INSTRUCTIONS TO FOLLOW:
When you respond, write out each entry exactly as it stands.
----------
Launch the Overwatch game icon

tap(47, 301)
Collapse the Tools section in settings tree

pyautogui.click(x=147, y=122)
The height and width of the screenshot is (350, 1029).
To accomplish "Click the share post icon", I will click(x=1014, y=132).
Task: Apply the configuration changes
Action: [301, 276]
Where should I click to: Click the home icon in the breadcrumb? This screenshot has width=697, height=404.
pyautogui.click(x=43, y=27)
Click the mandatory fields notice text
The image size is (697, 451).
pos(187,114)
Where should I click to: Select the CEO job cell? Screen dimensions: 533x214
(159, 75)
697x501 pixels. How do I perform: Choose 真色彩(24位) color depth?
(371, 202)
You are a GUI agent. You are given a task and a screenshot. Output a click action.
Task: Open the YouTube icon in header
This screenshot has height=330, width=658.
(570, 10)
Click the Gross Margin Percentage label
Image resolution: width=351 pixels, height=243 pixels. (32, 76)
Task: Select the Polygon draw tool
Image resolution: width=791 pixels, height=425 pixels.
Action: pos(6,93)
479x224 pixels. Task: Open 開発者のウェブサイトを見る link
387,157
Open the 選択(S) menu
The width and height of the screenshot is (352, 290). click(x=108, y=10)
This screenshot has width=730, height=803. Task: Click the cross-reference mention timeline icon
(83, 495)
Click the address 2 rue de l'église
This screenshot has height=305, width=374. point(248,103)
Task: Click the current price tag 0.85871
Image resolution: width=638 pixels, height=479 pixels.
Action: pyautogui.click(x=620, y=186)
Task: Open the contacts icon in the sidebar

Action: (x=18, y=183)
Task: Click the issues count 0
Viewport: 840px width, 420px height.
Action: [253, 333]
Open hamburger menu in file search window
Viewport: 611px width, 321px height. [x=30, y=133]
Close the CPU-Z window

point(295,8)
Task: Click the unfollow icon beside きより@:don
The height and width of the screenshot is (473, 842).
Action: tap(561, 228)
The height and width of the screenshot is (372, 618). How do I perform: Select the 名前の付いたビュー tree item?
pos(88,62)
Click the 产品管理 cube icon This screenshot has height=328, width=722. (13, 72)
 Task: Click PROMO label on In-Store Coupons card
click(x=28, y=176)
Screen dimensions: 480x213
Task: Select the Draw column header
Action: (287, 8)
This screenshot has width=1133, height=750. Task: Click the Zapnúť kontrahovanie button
----------
RESULT FOR THIS EXERCISE:
Launch the Overwatch game icon

tap(47, 301)
Collapse the Tools section in settings tree

pyautogui.click(x=147, y=122)
The height and width of the screenshot is (350, 1029).
To accomplish "Click the share post icon", I will click(x=1014, y=132).
Task: Apply the configuration changes
Action: [301, 276]
Where should I click to: Click the home icon in the breadcrumb? This screenshot has width=697, height=404.
pyautogui.click(x=43, y=27)
Click the mandatory fields notice text
The image size is (697, 451).
pos(187,114)
Where should I click to: Select the CEO job cell? Screen dimensions: 533x214
(159, 75)
697x501 pixels. How do I perform: Choose 真色彩(24位) color depth?
(371, 202)
You are a GUI agent. You are given a task and a screenshot. Output a click action.
Task: Open the YouTube icon in header
This screenshot has height=330, width=658.
(570, 10)
Click the Gross Margin Percentage label
Image resolution: width=351 pixels, height=243 pixels. (32, 76)
Task: Select the Polygon draw tool
Image resolution: width=791 pixels, height=425 pixels.
Action: pos(6,93)
479x224 pixels. Task: Open 開発者のウェブサイトを見る link
387,157
Open the 選択(S) menu
The width and height of the screenshot is (352, 290). click(x=108, y=10)
This screenshot has width=730, height=803. Task: Click the cross-reference mention timeline icon
(83, 495)
Click the address 2 rue de l'église
This screenshot has height=305, width=374. point(248,103)
Task: Click the current price tag 0.85871
Image resolution: width=638 pixels, height=479 pixels.
Action: pyautogui.click(x=620, y=186)
Task: Open the contacts icon in the sidebar

Action: (x=18, y=183)
Task: Click the issues count 0
Viewport: 840px width, 420px height.
Action: [253, 333]
Open hamburger menu in file search window
Viewport: 611px width, 321px height. [x=30, y=133]
Close the CPU-Z window

point(295,8)
Task: Click the unfollow icon beside きより@:don
The height and width of the screenshot is (473, 842).
Action: tap(561, 228)
The height and width of the screenshot is (372, 618). How do I perform: Select the 名前の付いたビュー tree item?
pos(88,62)
Click the 产品管理 cube icon This screenshot has height=328, width=722. (13, 72)
 Task: Click PROMO label on In-Store Coupons card
click(x=28, y=176)
Screen dimensions: 480x213
Task: Select the Draw column header
Action: (287, 8)
This screenshot has width=1133, height=750. Task: Click the Zapnúť kontrahovanie button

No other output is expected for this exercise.